Task brief:
Below are some records. Set each one down exactly as it reads.

=== Supplied data ===

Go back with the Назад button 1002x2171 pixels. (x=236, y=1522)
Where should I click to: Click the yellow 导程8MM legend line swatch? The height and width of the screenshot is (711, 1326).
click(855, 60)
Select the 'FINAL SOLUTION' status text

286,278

===

Your solution:
Go back with the Назад button 1002x2171 pixels. (x=236, y=1522)
Where should I click to: Click the yellow 导程8MM legend line swatch? The height and width of the screenshot is (711, 1326).
click(855, 60)
Select the 'FINAL SOLUTION' status text

286,278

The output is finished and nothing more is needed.